[[ Quoted passage open ]]

Forging a career in writing far cry from hospital job

Best-selling British romantic comedy author Jill Mansell in Dunedin this week at the start of her...
Best-selling British romantic comedy author Jill Mansell in Dunedin this week at the start of her New Zealand and Australia tour to promote her latest book 'An Offer You Can’t Refuse', published by Headline Review. Photo by Peter McIntosh
British author Jill Mansell could have had a very different writing career - as a forger.

It does not quite fit the image of a best-selling romantic comedy writer, but neither does her previous 18-year career as an electro-encephalographic technician at Burden Neurological Hospital, where she dealt with people with a wide range of conditions, from epilepsy to brain tumours.

The work included working in intensive care recording brain death for people whose organs would later be used for transplants and visiting prisons to test people suspected of committing murders.

There were conditions which caused people to commit violent acts without the person being aware of it, she said in an interview in Dunedin this week.

She began training for the job at 16 after her mother saw the job in a newspaper. The title hooked her, even though she was much better at art than science at school.

She found the work "absolutely fascinating''.

The hospital was a friendly place to work and ‘‘if the cleaner had a party, all of the consultants would go along and vice-versa''.

Mansell pursued her artistic interests through art classes in sculpture, life drawing and cartooning. She was quite good at cartooning, but realised that exaggerating people's features was not a good way to win friends.

Her party piece was forging signatures, a skill she demonstrated during our interview with a more than passable copy of mine, which she conceded was more difficult than most she had attempted.

However, she was not pleased recently when she discovered her son had been forging her signature on a daily report. After she had finished telling him off, he said, ‘‘but tell me something - was it a good signature?'' She had to admit it was.

Although Mansell was keen on writing as a child, she virtually stopped reading as a young adult and remembers her mother, a great reader, forcing her to read Daphne du Maurier's Rebecca by paying her to do so.

She could relate to her partner treating reading her first book like an exam.

‘‘He'd say ‘I'm up to chapter 36. Test me, I know it'.''

Her life changed when she saw a feature in the Sunday Express about women writers who had made a living from writing.

Working in the hospital, she knew how much money she was going to earn ‘‘to a penny'' to the day she retired and she felt that writing was something she could attempt without a great outlay.

She joined a writing class of about 20 women; four are now published authors.

The whereabouts of her first handwritten book is a mystery. It was going to be typed by a girl who worked with her partner, so she gave it to the typist and never saw it again. It was the only copy.

She laughs about the experience now, saying the book probably was ‘‘really bad''.

[[ Quoted passage closed ]]
[[ Records provided open ]]

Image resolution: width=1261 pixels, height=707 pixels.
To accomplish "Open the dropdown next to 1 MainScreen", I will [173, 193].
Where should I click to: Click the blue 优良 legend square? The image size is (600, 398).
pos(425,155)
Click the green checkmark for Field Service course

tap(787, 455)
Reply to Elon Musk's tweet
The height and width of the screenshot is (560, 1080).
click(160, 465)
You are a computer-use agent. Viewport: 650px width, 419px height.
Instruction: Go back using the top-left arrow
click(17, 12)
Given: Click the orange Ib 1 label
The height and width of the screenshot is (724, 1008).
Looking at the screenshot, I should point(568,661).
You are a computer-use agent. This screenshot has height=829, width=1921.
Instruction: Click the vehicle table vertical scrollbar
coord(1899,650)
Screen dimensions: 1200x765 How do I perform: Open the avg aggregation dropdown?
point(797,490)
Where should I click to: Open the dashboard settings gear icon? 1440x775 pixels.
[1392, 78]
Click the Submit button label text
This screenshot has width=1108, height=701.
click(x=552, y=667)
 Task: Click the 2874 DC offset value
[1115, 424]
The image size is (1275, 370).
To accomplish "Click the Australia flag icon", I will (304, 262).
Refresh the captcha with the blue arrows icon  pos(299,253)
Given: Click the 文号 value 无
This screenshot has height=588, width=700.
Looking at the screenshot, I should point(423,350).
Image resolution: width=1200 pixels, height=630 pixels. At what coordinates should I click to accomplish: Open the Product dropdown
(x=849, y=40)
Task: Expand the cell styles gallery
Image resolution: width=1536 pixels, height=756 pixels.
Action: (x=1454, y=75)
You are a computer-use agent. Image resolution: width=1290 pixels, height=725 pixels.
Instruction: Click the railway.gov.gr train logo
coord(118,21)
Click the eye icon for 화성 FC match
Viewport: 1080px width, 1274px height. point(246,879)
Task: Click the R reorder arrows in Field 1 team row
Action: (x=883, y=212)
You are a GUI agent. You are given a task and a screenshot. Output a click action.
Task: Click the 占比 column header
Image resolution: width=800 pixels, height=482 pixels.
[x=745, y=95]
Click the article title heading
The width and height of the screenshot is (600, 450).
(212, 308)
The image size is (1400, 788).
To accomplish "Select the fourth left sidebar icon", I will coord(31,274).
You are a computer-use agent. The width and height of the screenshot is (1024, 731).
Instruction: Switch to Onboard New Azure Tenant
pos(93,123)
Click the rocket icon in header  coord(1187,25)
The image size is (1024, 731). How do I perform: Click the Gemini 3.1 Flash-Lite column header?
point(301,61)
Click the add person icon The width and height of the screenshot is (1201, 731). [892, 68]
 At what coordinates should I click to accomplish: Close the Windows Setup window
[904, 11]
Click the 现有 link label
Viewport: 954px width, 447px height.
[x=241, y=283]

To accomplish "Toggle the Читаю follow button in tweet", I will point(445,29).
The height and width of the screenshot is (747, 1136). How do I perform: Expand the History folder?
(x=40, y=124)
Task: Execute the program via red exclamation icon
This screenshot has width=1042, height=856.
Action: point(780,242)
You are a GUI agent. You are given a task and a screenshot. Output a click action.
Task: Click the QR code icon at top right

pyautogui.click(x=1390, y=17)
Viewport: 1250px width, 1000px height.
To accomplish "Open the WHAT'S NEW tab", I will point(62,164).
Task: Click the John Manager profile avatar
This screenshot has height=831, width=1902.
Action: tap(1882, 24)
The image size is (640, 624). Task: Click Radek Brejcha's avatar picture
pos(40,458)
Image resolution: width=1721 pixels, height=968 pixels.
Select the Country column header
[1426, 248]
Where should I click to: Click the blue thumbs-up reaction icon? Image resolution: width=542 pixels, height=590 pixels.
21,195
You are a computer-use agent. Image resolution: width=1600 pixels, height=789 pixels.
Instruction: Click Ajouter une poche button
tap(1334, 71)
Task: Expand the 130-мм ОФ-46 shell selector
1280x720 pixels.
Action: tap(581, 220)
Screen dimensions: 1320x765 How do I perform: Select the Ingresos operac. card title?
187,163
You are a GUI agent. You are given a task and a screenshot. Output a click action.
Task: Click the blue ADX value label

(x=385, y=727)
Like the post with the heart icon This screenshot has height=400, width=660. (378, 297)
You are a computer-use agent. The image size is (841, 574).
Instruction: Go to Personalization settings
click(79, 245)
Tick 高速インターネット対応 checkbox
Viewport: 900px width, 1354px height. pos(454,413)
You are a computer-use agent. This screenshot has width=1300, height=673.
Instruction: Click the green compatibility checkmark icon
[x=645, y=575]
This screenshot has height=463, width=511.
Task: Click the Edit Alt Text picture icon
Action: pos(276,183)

[[ Records provided closed ]]

Activity: Rewrite the part of the article about Jill Mansell starting with "Her life changed" and going on through "now published authors.", putting "Daily Mail" wherever "Sunday Express" appears.

Your response:
Her life changed when she saw a feature in the Daily Mail about women writers who had made a living from writing.

Working in the hospital, she knew how much money she was going to earn ‘‘to a penny'' to the day she retired and she felt that writing was something she could attempt without a great outlay.

She joined a writing class of about 20 women; four are now published authors.